By the middle of this year Verizon Communications expects to close an $8.6 billion deal to sell off 4.8 million landlines in fourteen states to Frontier Communications; however Verizon Communications who are quite adepts at closing such deals normally could potentially face some complications this time reports the WSJ.
The selling off of the 4.8 million landlines is opposed by the Communications Workers of America union due to fears over the spin off will bring job cuts and place a heavy financial burden on frontier Communications, and they believe they can block the deal although no many believe that will happen.
However even a delay could potentially cost Verizon as the telecommunications giant would have to continue spending to maintain the phone lines they are currently selling.

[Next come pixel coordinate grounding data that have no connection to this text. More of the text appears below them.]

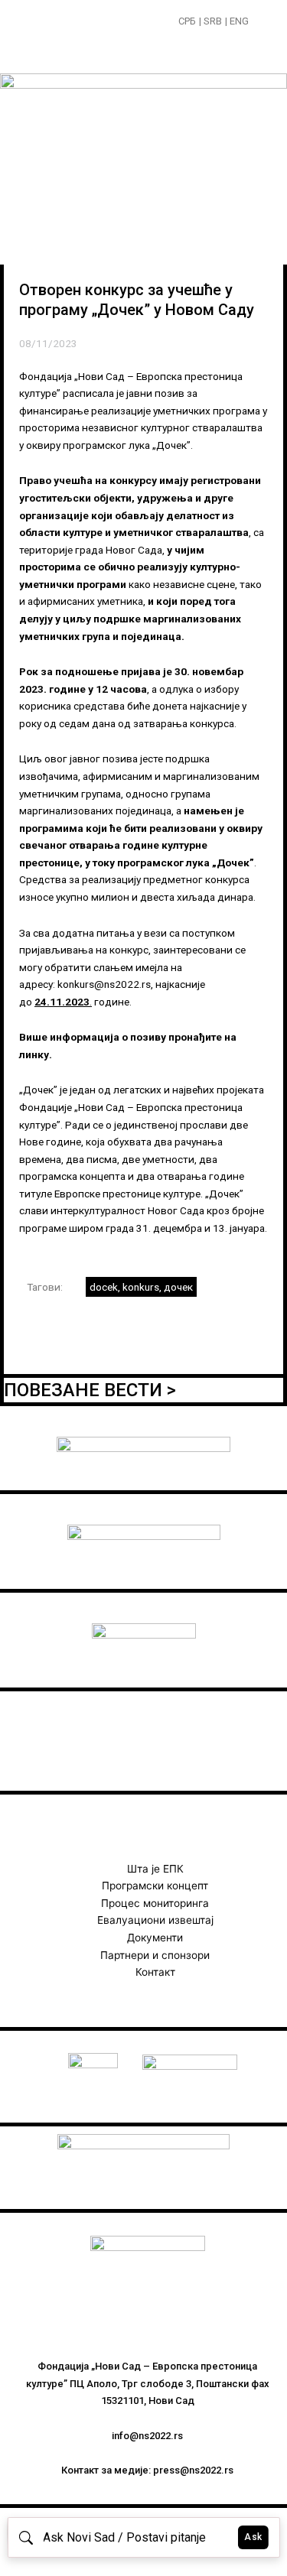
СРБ (187, 21)
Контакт (155, 1972)
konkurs (140, 1287)
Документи (155, 1937)
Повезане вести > (90, 1390)
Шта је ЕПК (155, 1869)
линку (34, 1054)
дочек (178, 1287)
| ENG (237, 21)
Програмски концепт (155, 1885)
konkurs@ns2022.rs (104, 984)
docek (104, 1287)
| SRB (210, 21)
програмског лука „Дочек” (185, 862)
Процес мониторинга (155, 1903)
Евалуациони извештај (155, 1920)
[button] (261, 22)
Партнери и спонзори (155, 1955)
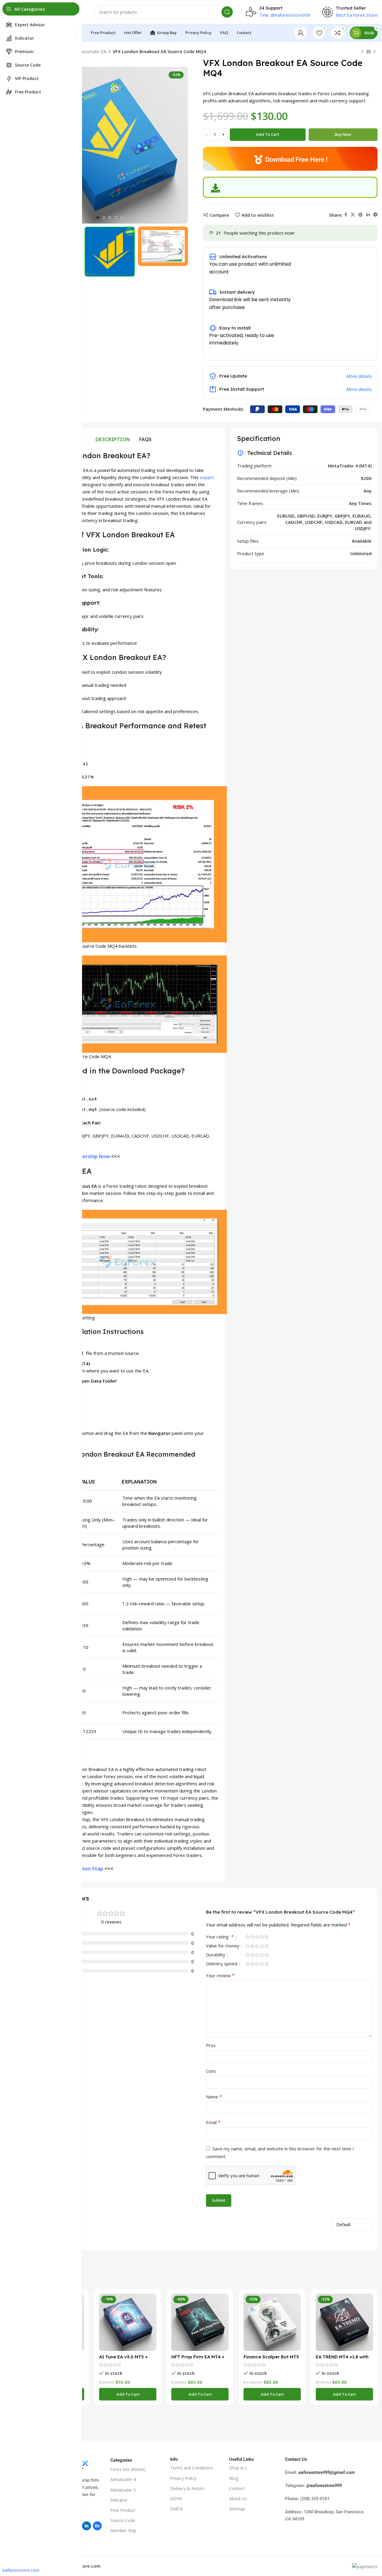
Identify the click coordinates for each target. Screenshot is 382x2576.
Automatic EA (92, 51)
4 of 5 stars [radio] (261, 1937)
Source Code (122, 2520)
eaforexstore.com (20, 2570)
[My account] (300, 33)
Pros (211, 2045)
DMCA (176, 2509)
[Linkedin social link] (368, 215)
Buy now (343, 134)
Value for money (223, 1946)
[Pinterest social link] (360, 215)
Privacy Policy (183, 2478)
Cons (211, 2071)
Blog (233, 2478)
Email (213, 2122)
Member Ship (123, 2530)
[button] (127, 2394)
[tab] (113, 439)
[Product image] (127, 2322)
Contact (236, 2488)
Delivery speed (222, 1963)
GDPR (176, 2498)
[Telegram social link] (375, 215)
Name (214, 2096)
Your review (220, 1975)
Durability (216, 1955)
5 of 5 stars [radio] (266, 1937)
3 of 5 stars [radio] (257, 1937)
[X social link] (353, 215)
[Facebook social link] (346, 215)
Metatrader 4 (123, 2479)
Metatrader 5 (123, 2490)
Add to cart (267, 134)
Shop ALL (238, 2468)
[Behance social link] (97, 2525)
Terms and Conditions (191, 2468)
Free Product (122, 2510)
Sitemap (237, 2509)
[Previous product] (363, 52)
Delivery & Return (187, 2488)
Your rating (220, 1937)
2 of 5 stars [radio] (252, 1937)
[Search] (227, 12)
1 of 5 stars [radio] (247, 1937)
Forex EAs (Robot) (128, 2469)
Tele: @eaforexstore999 (284, 15)
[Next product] (375, 52)
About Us (238, 2498)
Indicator (118, 2500)
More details (358, 376)
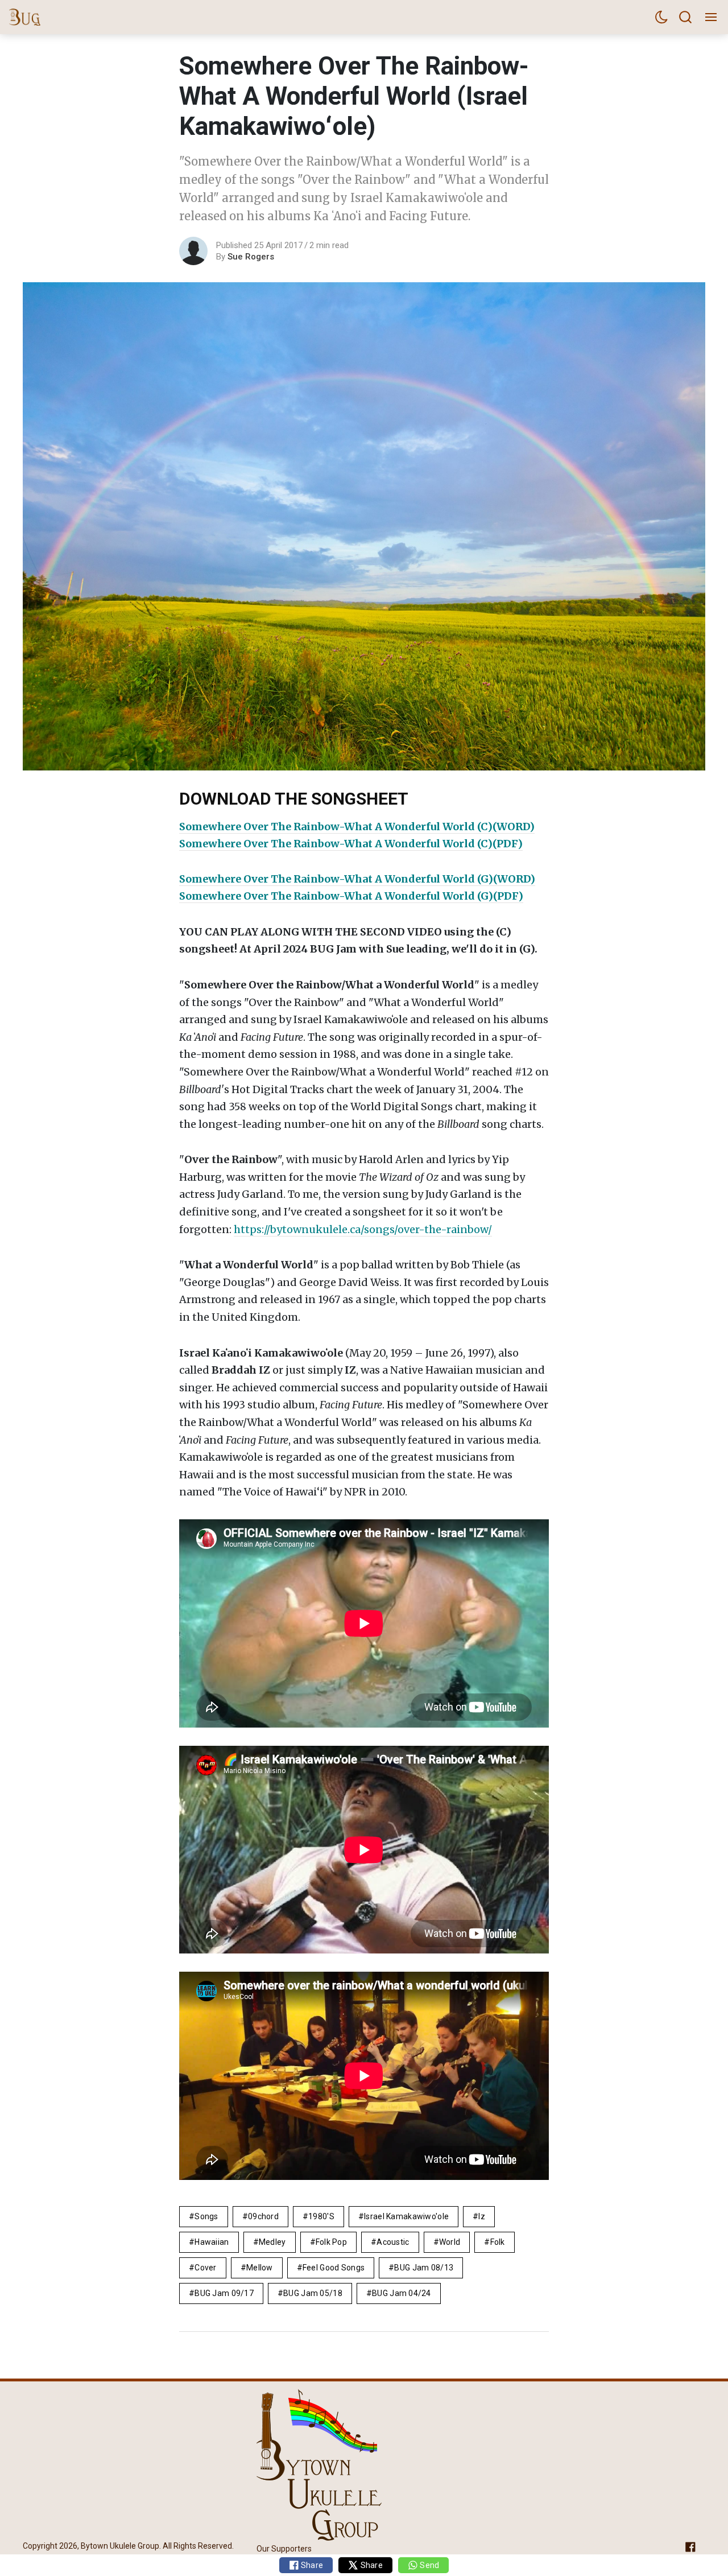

Senior VP for government and regulatory affairs at Frontier, Steve Crosby said, “Everything the union and others have brought up we’ve been able to shoot down with immediacy,” while Peter Thonis, a spokesperson for Verizon commented, “We expect to close by the middle of this year.”
In a bid to gain the attention of the FCC, the CWA demonstrated in Washington D.C., and focused their energy in West Virginia due to practically all of the landlines there are owned by either Verizon which owns 617,000 or Frontier who owns 147,000, and if the deal goes ahead Frontier would control 98 percent of the state’s local access lines which the union says is uncompetitive.